AIM:
Rewrite the entries from the line with "See What’s Open (267, 2223)" up to and including the line with "Restaurants (301, 13)", replacing "Blog" with "Journal" and leaving everything else unchanged.

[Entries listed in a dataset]
—————

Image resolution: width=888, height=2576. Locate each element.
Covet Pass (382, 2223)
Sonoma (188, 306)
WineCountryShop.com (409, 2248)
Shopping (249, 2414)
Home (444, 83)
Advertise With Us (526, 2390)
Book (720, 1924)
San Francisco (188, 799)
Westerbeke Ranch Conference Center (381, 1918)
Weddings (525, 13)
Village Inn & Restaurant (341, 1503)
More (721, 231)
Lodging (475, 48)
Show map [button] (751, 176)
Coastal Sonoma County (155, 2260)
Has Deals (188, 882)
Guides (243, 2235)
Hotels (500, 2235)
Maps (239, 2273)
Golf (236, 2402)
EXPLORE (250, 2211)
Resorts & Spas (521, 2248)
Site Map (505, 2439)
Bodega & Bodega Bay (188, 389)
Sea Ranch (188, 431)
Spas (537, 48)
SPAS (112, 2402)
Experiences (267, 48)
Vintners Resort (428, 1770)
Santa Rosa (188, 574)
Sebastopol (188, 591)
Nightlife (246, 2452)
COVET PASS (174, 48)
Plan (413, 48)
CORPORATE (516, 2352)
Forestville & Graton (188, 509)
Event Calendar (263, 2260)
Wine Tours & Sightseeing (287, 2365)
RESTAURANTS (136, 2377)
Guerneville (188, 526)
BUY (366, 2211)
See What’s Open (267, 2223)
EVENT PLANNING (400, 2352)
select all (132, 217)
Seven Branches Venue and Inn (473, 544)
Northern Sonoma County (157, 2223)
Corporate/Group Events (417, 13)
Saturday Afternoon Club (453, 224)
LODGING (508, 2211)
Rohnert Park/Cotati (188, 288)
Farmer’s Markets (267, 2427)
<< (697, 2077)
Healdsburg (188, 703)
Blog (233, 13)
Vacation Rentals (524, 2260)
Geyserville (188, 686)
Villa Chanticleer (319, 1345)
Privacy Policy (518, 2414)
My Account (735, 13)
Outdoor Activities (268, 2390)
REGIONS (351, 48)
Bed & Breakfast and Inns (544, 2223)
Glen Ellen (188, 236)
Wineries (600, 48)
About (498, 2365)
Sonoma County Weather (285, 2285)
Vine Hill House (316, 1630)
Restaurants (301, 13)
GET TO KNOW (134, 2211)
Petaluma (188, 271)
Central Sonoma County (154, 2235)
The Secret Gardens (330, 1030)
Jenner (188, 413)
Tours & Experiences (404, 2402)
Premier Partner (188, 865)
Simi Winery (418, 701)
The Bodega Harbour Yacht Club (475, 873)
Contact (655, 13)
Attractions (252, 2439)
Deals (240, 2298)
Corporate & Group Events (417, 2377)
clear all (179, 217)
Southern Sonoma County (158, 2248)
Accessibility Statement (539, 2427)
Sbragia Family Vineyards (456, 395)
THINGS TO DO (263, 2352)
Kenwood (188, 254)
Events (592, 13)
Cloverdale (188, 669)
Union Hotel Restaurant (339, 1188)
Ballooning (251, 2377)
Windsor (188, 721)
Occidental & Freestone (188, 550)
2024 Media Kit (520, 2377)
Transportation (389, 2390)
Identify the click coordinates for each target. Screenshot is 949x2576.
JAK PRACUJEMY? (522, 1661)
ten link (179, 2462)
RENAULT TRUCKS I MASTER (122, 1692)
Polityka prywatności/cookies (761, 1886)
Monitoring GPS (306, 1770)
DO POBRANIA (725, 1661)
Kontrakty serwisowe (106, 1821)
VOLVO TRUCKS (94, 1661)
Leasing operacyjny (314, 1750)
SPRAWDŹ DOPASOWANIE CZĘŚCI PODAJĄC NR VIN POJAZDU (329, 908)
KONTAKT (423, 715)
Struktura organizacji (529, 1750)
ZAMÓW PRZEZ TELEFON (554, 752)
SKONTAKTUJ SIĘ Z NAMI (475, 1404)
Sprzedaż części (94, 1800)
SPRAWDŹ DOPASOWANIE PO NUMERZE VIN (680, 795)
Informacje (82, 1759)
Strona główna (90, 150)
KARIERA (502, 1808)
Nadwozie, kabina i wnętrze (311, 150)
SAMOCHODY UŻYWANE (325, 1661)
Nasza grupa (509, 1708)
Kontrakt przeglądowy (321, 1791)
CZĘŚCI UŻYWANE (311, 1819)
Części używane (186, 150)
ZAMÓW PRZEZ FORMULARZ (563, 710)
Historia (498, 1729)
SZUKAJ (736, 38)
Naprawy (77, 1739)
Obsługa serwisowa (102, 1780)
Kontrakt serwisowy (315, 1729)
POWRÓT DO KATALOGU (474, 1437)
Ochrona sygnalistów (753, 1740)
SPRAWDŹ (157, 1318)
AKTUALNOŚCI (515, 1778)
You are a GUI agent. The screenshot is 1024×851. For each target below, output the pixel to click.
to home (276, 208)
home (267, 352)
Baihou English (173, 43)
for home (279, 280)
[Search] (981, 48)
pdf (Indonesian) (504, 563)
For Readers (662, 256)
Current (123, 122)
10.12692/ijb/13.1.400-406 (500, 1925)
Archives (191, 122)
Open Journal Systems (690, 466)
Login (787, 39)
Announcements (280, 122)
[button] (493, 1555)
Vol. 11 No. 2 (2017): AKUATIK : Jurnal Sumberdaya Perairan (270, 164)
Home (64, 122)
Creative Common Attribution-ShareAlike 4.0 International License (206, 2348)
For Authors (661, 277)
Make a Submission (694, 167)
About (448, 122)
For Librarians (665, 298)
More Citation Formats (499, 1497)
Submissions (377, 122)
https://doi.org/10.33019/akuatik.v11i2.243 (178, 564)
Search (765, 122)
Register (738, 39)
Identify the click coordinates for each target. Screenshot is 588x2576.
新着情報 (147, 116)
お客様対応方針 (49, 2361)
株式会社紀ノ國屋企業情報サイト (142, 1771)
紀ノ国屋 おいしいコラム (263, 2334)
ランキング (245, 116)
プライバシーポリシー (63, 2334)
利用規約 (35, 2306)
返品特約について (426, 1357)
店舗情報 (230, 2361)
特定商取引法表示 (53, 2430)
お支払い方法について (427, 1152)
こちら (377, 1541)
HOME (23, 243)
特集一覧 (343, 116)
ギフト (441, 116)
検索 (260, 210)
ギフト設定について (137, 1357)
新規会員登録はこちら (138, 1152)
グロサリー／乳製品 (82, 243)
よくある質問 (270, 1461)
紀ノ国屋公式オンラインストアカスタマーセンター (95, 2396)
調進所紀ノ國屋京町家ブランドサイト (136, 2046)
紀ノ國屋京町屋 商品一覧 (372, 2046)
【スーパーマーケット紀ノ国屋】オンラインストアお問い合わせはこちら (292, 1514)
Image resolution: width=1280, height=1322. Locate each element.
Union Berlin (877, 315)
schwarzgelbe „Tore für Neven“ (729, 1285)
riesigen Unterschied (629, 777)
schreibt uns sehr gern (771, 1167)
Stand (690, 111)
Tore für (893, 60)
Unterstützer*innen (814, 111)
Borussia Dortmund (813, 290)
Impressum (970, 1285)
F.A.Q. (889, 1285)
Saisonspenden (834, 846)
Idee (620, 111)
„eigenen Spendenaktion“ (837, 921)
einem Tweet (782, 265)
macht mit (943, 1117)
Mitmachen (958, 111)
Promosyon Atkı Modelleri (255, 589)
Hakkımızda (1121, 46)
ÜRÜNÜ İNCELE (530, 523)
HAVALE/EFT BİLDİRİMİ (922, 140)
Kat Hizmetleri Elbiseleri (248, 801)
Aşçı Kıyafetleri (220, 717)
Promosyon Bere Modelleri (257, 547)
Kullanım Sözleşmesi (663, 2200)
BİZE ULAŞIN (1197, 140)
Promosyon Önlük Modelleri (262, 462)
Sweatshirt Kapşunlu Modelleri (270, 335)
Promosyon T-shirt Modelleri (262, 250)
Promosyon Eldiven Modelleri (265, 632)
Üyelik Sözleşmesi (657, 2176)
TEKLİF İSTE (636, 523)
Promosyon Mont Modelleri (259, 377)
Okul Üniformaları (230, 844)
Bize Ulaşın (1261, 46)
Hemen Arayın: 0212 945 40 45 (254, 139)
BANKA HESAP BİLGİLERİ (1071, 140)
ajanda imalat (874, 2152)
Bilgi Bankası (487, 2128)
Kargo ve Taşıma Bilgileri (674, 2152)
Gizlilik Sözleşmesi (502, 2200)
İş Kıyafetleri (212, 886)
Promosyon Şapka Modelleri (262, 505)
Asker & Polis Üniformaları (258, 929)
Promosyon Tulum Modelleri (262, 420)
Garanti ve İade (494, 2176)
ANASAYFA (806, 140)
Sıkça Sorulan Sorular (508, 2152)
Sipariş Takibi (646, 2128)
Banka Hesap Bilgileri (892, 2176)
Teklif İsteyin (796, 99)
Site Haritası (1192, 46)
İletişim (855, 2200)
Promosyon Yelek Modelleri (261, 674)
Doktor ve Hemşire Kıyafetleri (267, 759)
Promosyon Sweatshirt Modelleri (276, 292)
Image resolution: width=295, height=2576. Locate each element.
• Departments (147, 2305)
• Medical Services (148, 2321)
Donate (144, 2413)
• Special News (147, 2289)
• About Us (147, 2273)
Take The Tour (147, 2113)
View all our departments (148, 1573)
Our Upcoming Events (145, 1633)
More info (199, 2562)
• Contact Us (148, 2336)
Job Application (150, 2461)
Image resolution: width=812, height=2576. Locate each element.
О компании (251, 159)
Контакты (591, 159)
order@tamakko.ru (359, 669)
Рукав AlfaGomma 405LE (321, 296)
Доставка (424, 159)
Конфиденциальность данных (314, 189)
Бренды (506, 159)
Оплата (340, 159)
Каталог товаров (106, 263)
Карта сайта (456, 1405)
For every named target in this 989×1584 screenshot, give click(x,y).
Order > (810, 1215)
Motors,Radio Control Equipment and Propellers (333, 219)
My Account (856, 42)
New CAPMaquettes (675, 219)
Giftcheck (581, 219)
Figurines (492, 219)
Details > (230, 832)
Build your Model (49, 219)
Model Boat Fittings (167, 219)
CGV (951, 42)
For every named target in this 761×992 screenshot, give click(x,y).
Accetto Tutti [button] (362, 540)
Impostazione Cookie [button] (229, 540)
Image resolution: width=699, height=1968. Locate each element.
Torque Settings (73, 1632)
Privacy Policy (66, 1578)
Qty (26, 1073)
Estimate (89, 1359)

—————

THE OUTPUT:
See What’s Open (267, 2223)
EVENT PLANNING (400, 2352)
select all (132, 217)
Seven Branches Venue and Inn (473, 544)
Northern Sonoma County (157, 2223)
Corporate/Group Events (417, 13)
Saturday Afternoon Club (453, 224)
LODGING (508, 2211)
Rohnert Park/Cotati (188, 288)
Farmer’s Markets (267, 2427)
<< (697, 2077)
Healdsburg (188, 703)
Journal (233, 13)
Vacation Rentals (524, 2260)
Geyserville (188, 686)
Villa Chanticleer (319, 1345)
Privacy Policy (518, 2414)
My Account (735, 13)
Outdoor Activities (268, 2390)
REGIONS (351, 48)
Bed & Breakfast and Inns (544, 2223)
Glen Ellen (188, 236)
Wineries (600, 48)
About (498, 2365)
Sonoma County Weather (285, 2285)
Vine Hill House (316, 1630)
Restaurants (301, 13)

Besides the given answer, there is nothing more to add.